#### Task item A
In the Southern Sudan report, how old is Corline Timon?
#### Task item B
State whether each statement agrees with the Southern Sudan report, answering yes or no and quoting the words that decide it: (i) The Comprehensive Peace Agreement was signed in 2005. (ii) The surrendered rifles were burned in a compound outside Khartoum. (iii) Salva Kiir also serves as vice-president to Omar al-Bashir.
#### Task item C
Write the next part of the Southern Sudan report, picking up after its final sentence.

Soon, Southern Sudan’s humanitarian disaster could dwarf that of its neighbour Darfur.
Corline Timon shrugged her AK-47 off her shoulder and held it out in both hands to the commanding officer. Her back straight in ill-fitting fatigues, her face expressionless, the 42-year-old soldier took a step backwards; into civilian life.
The automatic rifle joined a stack of others in a pyre around rags and dried grass in a dusty military compound on the outskirts of Southern Sudan’s capital city, Juba. A jerrycan of accelerant was thrown on and the pile set alight.
With this ceremony 10 days ago, 26 years after the start of Africa’s longest-running civil war, and four years after a peace treaty was signed with the north, the disarming of the Sudanese People’s Liberation Army, the military wing of the governing Sudanese People’s Liberation Movement (SPLM), finally began.
Two days later a convoy of barges carrying UN food aid to 18Â 000 people displaced by fighting near the town of Akobo was attacked. At least 40 soldiers and civilians were killed, including children who jumped from the boats into the Sobat river and drowned. Last month 66 people, mainly women and children, were shot dead in their village, Torkey, in a tribal feud.
Even though the conflict with the Islamist Republic of Sudan to the north is officially over, war seems closer than peace here. And a humanitarian disaster widely thought more serious than that in neighbouring Darfur is unfolding.
It was in 2005, after two decades of bitter civil war, that the Comprehensive Peace Agreement was signed between Arab-speaking Khartoum and the SPLM of the Christian and animist south. The president of Southern Sudan, Salva Kiir, who took over when John Garang, the great SPLA war hero, died just three weeks into office, is also vice-president to President Omar al-Bashir.

#### Supplied entries

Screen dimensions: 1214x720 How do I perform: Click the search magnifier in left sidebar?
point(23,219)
==
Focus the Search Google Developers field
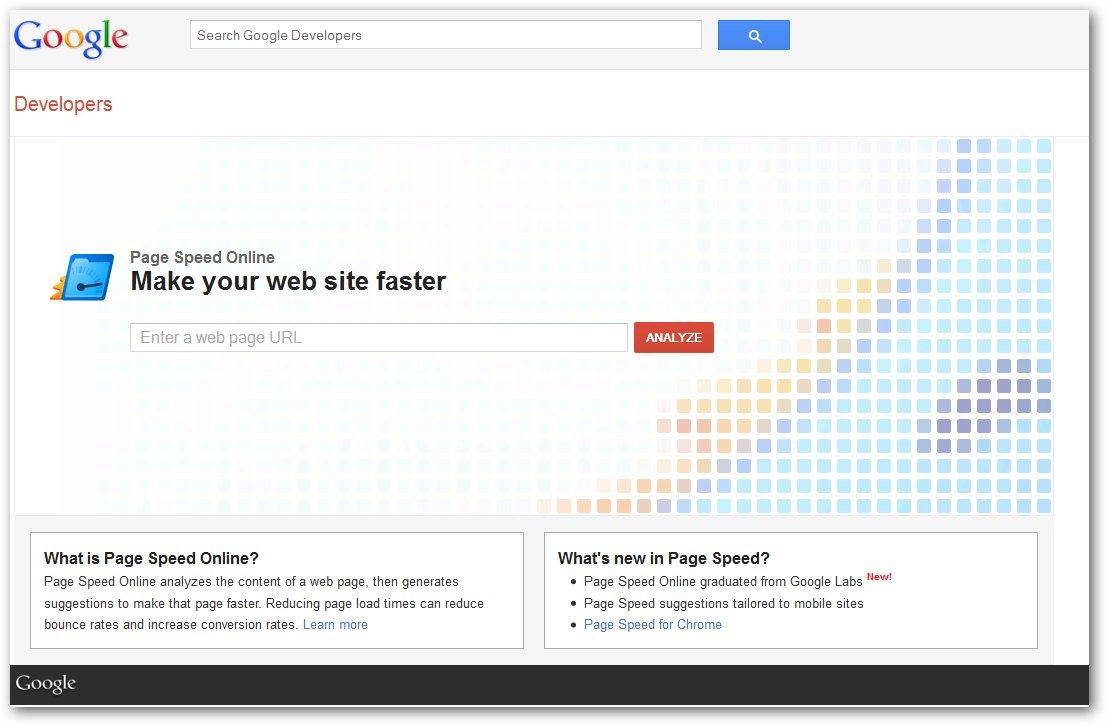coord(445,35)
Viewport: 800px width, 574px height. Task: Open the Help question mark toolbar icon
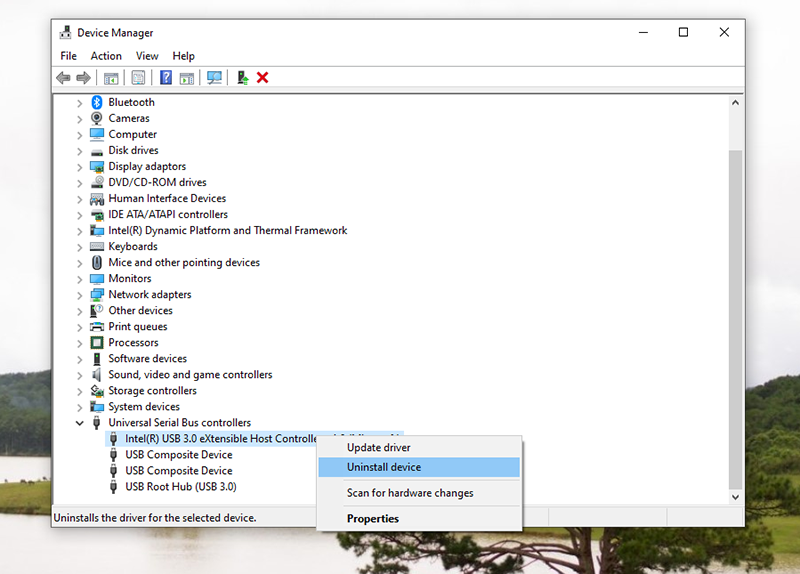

#### Task output A
She is 42 years old.

#### Task output B
(i) Yes: "It was in 2005, after two decades of bitter civil war, that the Comprehensive Peace Agreement was signed"
(ii) No: "in a dusty military compound on the outskirts of Southern Sudan’s capital city, Juba"
(iii) Yes: "is also vice-president to President Omar al-Bashir"

#### Task output C
Bashir, with a warrant out against him from the International Criminal Court over atrocities committed in Darfur, and facing a build-up of military hostility from Chad, has a presidential election approaching. As the political agenda hots up, so does tension between north and south. Suspicions are high in the south that Khartoum would do anything to disrupt its independence referendum, agreed under the peace deal and due in 2011, even to the point of backing militias as it did in Darfur. The south has 80% of Sudan’s oil and independence would nullify Khartoum’s deals with foreign investors.
There are almost 50 tribes in Southern Sudan’s 10 states, speaking 400 dialects. It is bigger than France, but no one aged under 40 has ever cast a vote, and a lethal mix of guns, tribal conflict, disease and displaced people is threatening to explode. It has seen nothing of the attention or celebrity campaigns that have helped Darfur. If the referendum leads to independence for the south, the new state will be born already failed.
Southern Sudan is awash with guns — 1Â 000 people have died in the past six months. Children are being kidnapped and traded, and cattle stolen, all against a backdrop of hunger and destitution. The government seems powerless to keep order and claims to be out of money. Last month President Kiir said oil revenue had been halved by world price slumps.
The numbers of refugees and displaced are rising steadily. Two million people have already returned from neighbouring regions, from the north, from Kenya, from Uganda, where they had fled during the war, and are arriving in towns and villages where there is no shelter, healthcare, food, sanitation, water or jobs.
With so many war-hardened former fighters and a seemingly unending supply of weapons coming in from neighbouring African countries and even, some believe, from enemies in the north keen to destabilise the south ahead of the 2011 referendum, disputes over land and animals quickly turn bloody. The lethal mix is exacerbated by a second year of drought, and by murderous incursions into border villages by the feared Lord’s Resistance Army (LRA), taking advantage of the chaos to push in from Uganda.
It is, said the UN’s Sudan humanitarian co-ordinator Lise Grande, ”a humanitarian perfect storm”. At the UN’s Juba compound of block walls and razor wire, Grande says the spike in killings and child abductions is elevating a disastrous situation into a catastrophe.
”The unexpected fiscal crisis in the government is impeding its ability to provide basic services in what is one of the most remote areas on the planet.
”It is clear that international assistance and attention is making a big difference in Darfur. In the case of Southern Sudan there isn’t that donor money and yet the death tolls and the scope of the problems are higher here.”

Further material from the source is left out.